Lewis sees schools as local cultures in which children develop dispositions toward learning. Schools maintain historical patterns of shared perceptions and values, behavioral expectations, and patterns of meaning. These patterns and perceptions are communicated through school structure and bureaucracy, pedagogical and disciplinary practices, and affective and hierarchical relationships. As developmental niches, schools shape children's individual and social identities as learners, as well as their attitudes toward and behaviors at school.

The problem of underachievement, particularly for children in the elementary grades, does not primarily lie in the children's attitudes or in their peer group norms, Lewis says. The problem lies in the structure and culture of the schools where students develop their academic identities, attitudes, and dispositions toward learning. Lewis sees the enthusiasm, positive attitudes, and insights of the elementary age African American children in his study as products of the students' social and cultural experiences outside school.

Culture of low expectations

In the schools he studied, Lewis found the general orientation toward students was punitive, despite positive school slogans and themes. Children received the message that little was expected of them.

Teachers attempted to control children's behavior with threats and other forms of coercion, both in disciplinary practices and in teacher discourse about students. But given the opportunity to work with an effective master teacher who operated under a different set of assumptions, strategies, and values, these teachers began to see, and to articulate, the negative way in which children were being defined and treated.

The culture of low expectations was also evident when teachers allowed mediocre student work to pass as exceptional. For example, teachers praised one child for his writing ability, largely because the story that he had written was lengthy. A master teacher intervened and pointed out to the child (and indirectly to the teachers) that the story, although long, lacked quality and that the child was capable of producing better work. She asked the child to rewrite the story. After resisting, the student complied and produced a better story. In survey responses, children consistently expressed a desire to really learn, not just pass.

Conclusions

Lewis found that the underachievement of children in his study was the result not of adversarial attitudes, but of something that went wrong for the children in the classroom. The children had ideas about what the problems were and how their schools might be improved. They suggested that the problems lay in the quality of teacher-student relationships, the quality of teaching, and the character of their teachers. These problems appeared either to result from, or to be amplified by, accountability pressures associated with standardized testing.

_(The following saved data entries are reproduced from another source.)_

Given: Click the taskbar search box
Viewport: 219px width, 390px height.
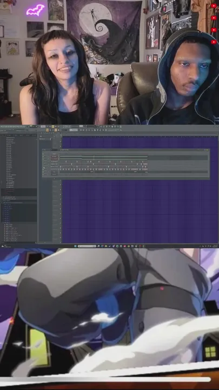Looking at the screenshot, I should (x=87, y=246).
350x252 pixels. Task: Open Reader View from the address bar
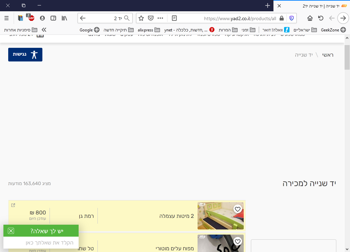pos(174,18)
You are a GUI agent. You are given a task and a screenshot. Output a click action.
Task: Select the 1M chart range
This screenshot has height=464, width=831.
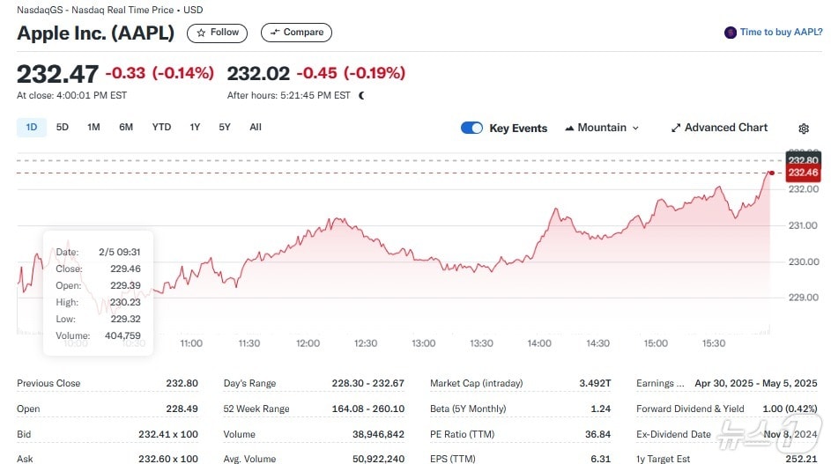pyautogui.click(x=93, y=128)
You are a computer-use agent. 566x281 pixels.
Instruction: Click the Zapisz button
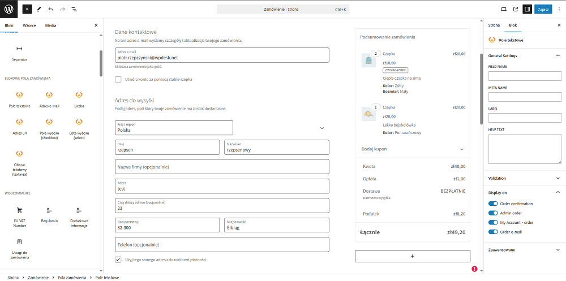click(x=543, y=10)
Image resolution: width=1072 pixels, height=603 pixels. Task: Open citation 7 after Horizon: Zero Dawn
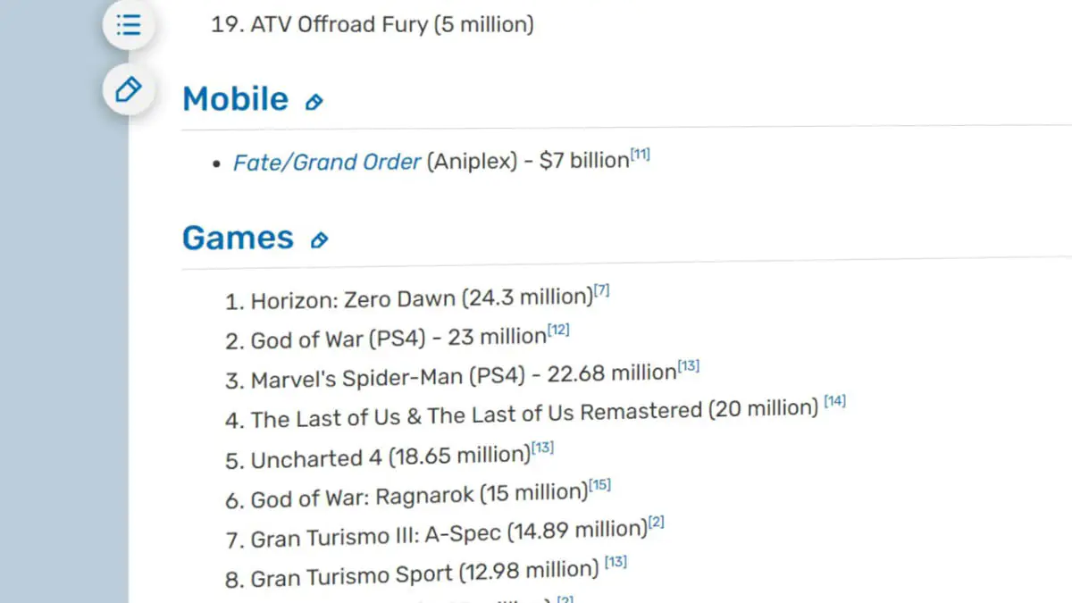601,292

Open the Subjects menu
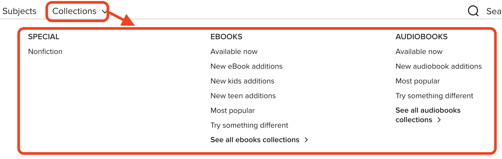19,11
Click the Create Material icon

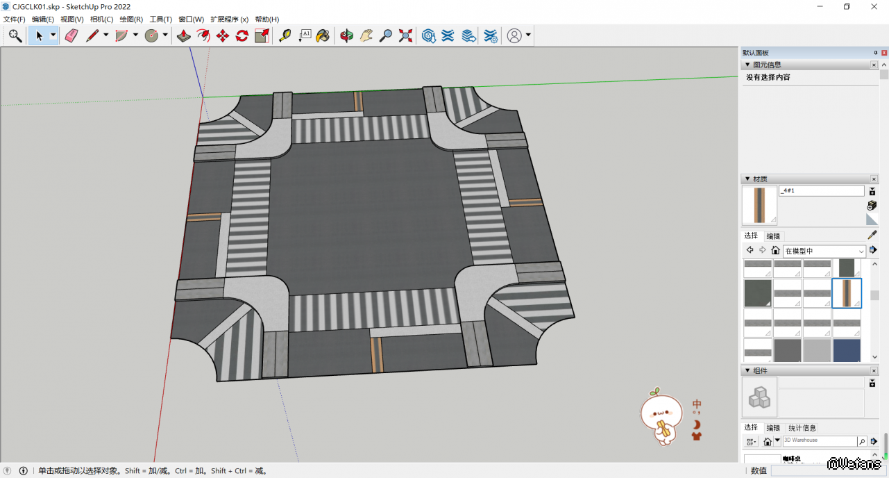pos(872,205)
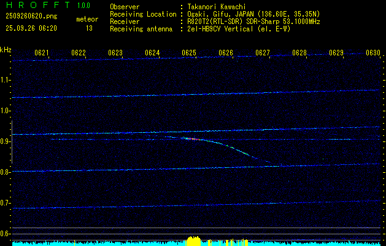Click the 0.7 kHz axis label
Image resolution: width=386 pixels, height=246 pixels.
pyautogui.click(x=6, y=203)
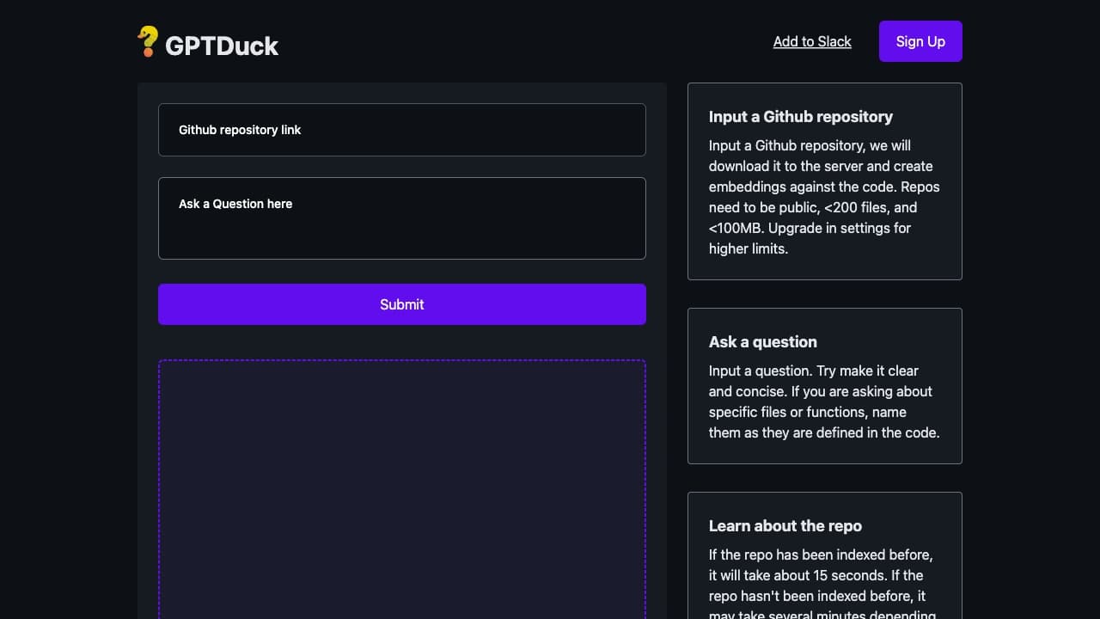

Low-income urban children do want to learn, regardless of their actual demonstrated achievement, and they are resilient in this respect. Lacking an adequate comparison sample, Lewis does not say whether his data are an effect of the after-school program, but he can say that children's academic and social behaviors changed markedly over the course of the program. If the general school population shares the behaviors observed in Lewis's study, the data speak volumes about what Black children really want and value--even against overwhelming odds. Moreover, to the degree that the data do reflect the program's impact, they show that a minimal intervention (6 hours a week for 20 weeks) can produce positive and productive attitudes and beliefs, even when these are not supported by the children's general school experience.

In addition, Lewis and colleagues recently found that children participating in L-TAPL in a Trenton, New Jersey site scored significantly better on district administered standardized tests of reading and math than a district matched sample. Lewis says this is the first clear empirical evidence that L-TAPL has positive effects on student achievement. His project is now gathering comparable data from Oakland and Los Angeles.